El Síndrome de Ménière es un trastorno del oído interno que afecta al equilibrio y a la audición, manifestándose con episodios de vértigo intenso e impredecible, además de otros síntomas que pueden resultar muy limitantes y aparecer de forma brusca y reiterada. Esta dolencia puede condicionar seriamente la autonomía personal y deteriorar de forma notable la calidad de vida de quienes la sufren.
En España, se calcula que unas 75 personas por cada 100.000 habitantes conviven con este trastorno, y una parte importante de ellas se encuentra en plena edad laboral.
La enfermedad se relaciona con una alteración en el equilibrio de los fluidos del laberinto membranoso, aunque su origen exacto sigue sin estar claramente establecido. Suele iniciarse entre los 40 y los 60 años y puede afectar a uno o a los dos oídos, con una incidencia mayor en mujeres. Cuando se presenta de forma bilateral, puede derivar en una situación de discapacidad para la persona afectada.
Entre los síntomas más habituales se encuentran los episodios de vértigo intenso y repetido (que en los casos más graves pueden causar caídas repentinas), los acúfenos o zumbidos continuos, la pérdida de audición (hipoacusia) y la sensación de presión o plenitud en el oído. A ello se suman, por la imprevisibilidad de las crisis, problemas como fatiga frecuente, ansiedad y aislamiento social.
Por el momento no se conoce una forma eficaz de prevenir la aparición de este síndrome, pero un diagnóstico precoz, el seguimiento por parte de especialistas y medidas como la reducción del estrés, el control de la dieta y determinados tratamientos pueden contribuir a disminuir la frecuencia y la intensidad de las crisis.
La campaña de este año, "Vivir con Ménière es vivir luchando", centra su mensaje en la vida cotidiana de quienes afrontan síntomas que no se perciben a simple vista, pero que resultan profundamente limitantes en el plano personal, social y laboral. Con esta iniciativa, la asociación busca promover una mayor empatía social y avanzar hacia un reconocimiento más sólido, tanto sanitario como institucional, de las personas afectadas.
El presidente de ASMES, Roberto Calderón, ha asegurado que este síndrome "no siempre se ve, pero se vive cada día". "Visibilizar esta enfermedad es un acto de justicia para quienes llevan años luchando en silencio y una forma de dar esperanza a quienes aún no tienen diagnóstico", ha señalado.

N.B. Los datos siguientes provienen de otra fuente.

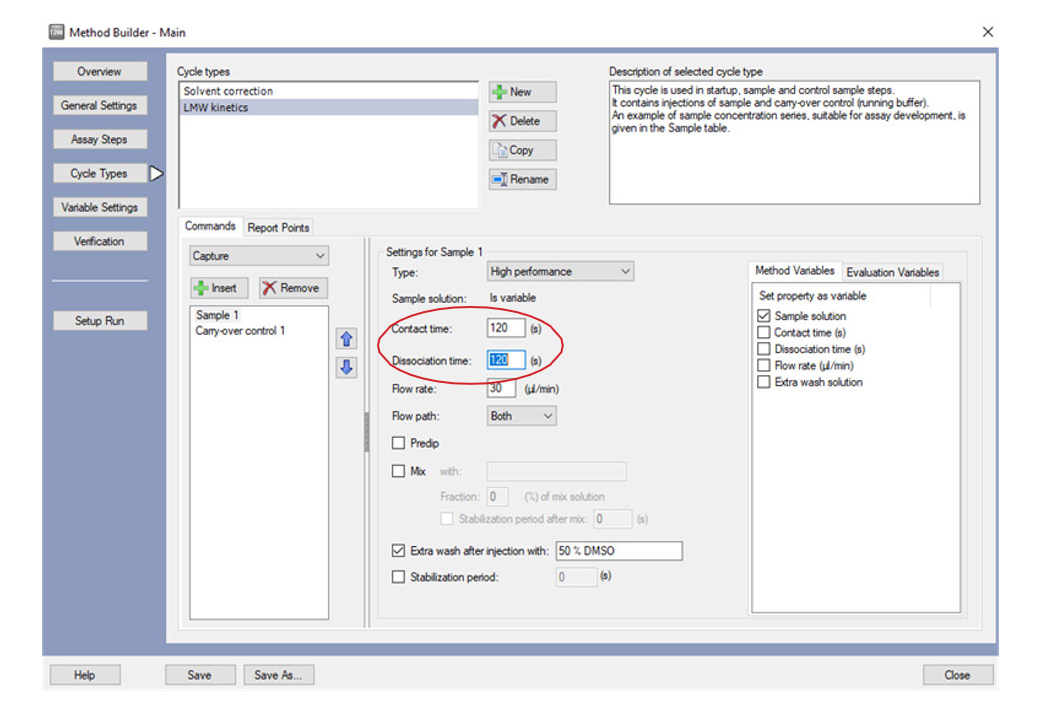Remove the selected command
The width and height of the screenshot is (1046, 703).
(x=292, y=288)
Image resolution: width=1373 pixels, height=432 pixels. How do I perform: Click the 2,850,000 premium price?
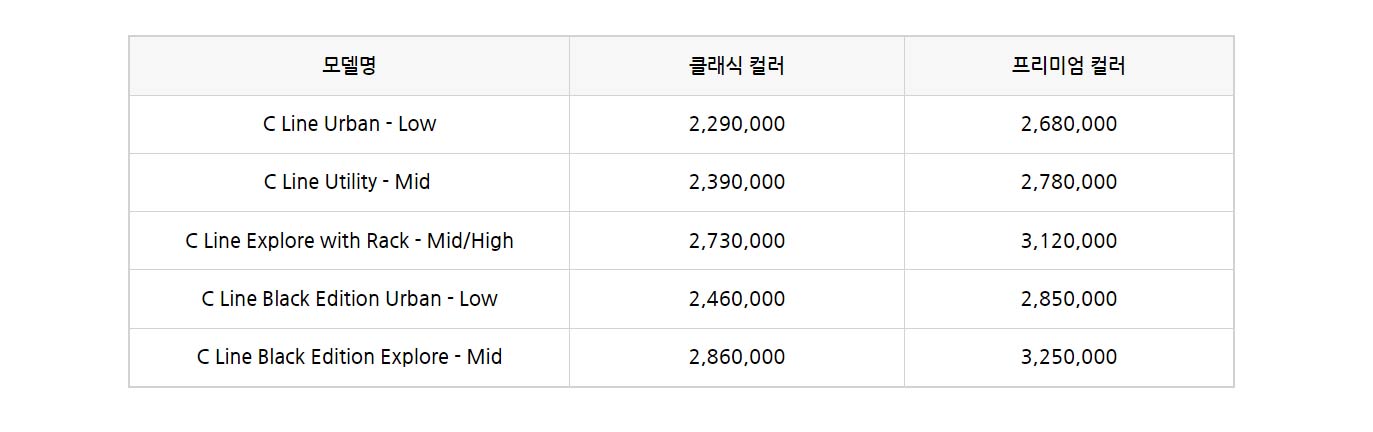pos(1069,299)
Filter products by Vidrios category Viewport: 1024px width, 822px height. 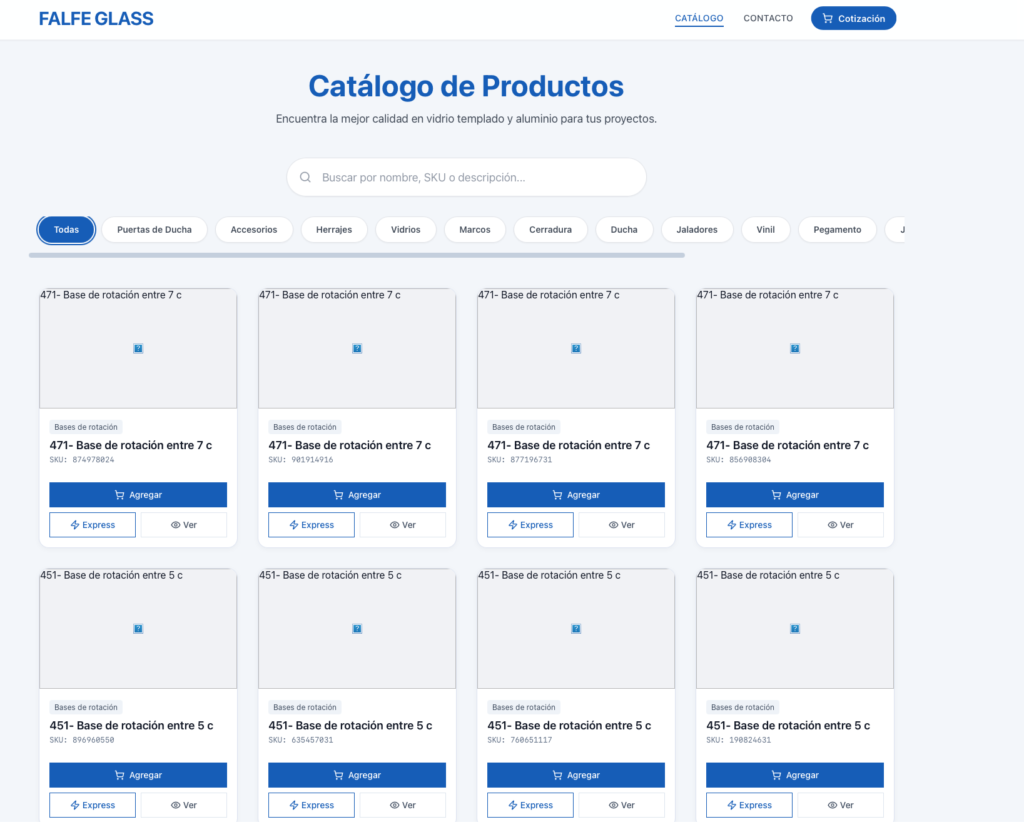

Con motivo del Día de la Concienciación del Síndrome de Ménière, que tendrá lugar el próximo 7 de febrero, distintos ayuntamientos y entidades de varias localidades españolas iluminarán edificios y espacios públicos como gesto simbólico de apoyo y visibilización. Además, se llevarán a cabo acciones informativas y eventos en el ámbito local para reforzar la sensibilización social e institucional.